Light, not darkness, joy not anguish, glory not gloom, because whatever trial we endure, whatever fears strike at our hearts as we face the end of one and the beginning of another, in Jesus the peace of God that surpasses understanding can guard our hearts and minds because He is the Prince of Peace. Look at those titles for Jesus one more time. It’s almost as though the prophet were inviting us whether there is any need in our hearts for which Jesus is not a suitable Savior and answer, whether there’s any lack in Him that cannot respond to the deepest needs of our souls.
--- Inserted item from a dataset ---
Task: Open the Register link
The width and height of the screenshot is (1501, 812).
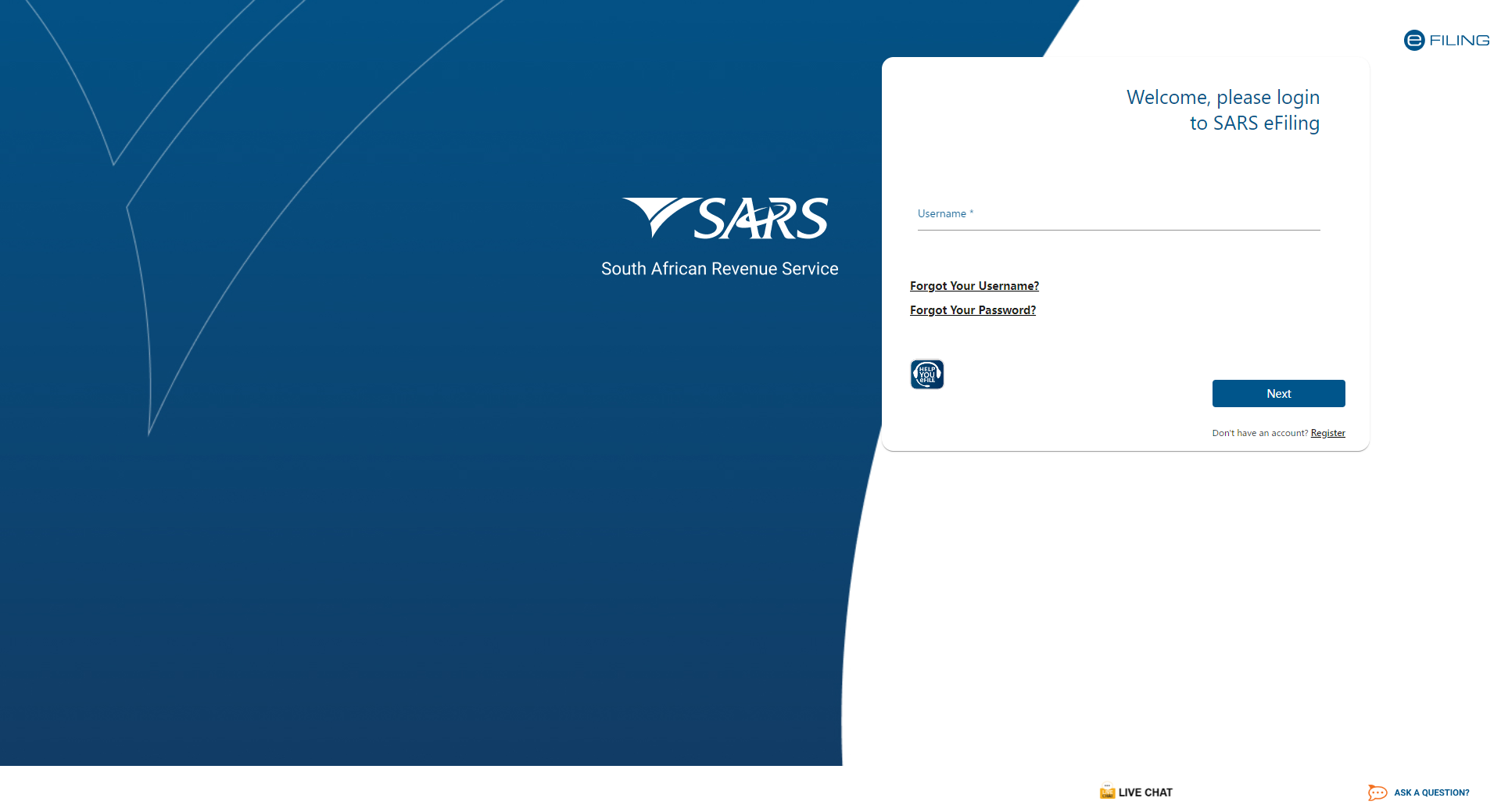Action: [1327, 432]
Wonderful Counselor, Mighty God, Everlasting Father, Prince of Peace – what a Savior He is! All-sufficient, able to save to the uttermost all who come to God by Him. There is no lack; nothing missing in Jesus, so that the deepest longing and need of your soul may be answered and satisfied by turning to Him.

 

I like how the prophet speaks to his people. “Unto us, a child is born. Unto us a son is given.” As though he were holding Christ out to them for the taking. This One, Wonderful Counselor, Mighty God, Everlasting Father, Prince of Peace, altogether sufficient for your hearts, your souls, your need, your pardon, your answers, your comfort, your hope, your heaven, this One is for you if only you would come and bend your knee to Him upon whose shoulders rests the government and of whose kingdom there shall be no end. You are today invited to King Jesus, to come bend your knee to Him and to find in Him all, all, all that your heart truly needs. Let’s pray together!

 

O God, we confess to You that we have glutted our appetite for spiritual things with the white bread of empty entertainments and sinful pleasure. Then we wonder why, having glutted ourselves, we remain empty and hungry when You have Christ for us, the Bread of Heaven, the fountain of living water to satiate our thirst, satisfy our hunger. Help us please now as Your Spirit works to turn to Him, to the great and infinitely satisfying banquet You have prepared for us in Him and to look nowhere else, having found satisfaction at last. For we ask it in His precious name, amen.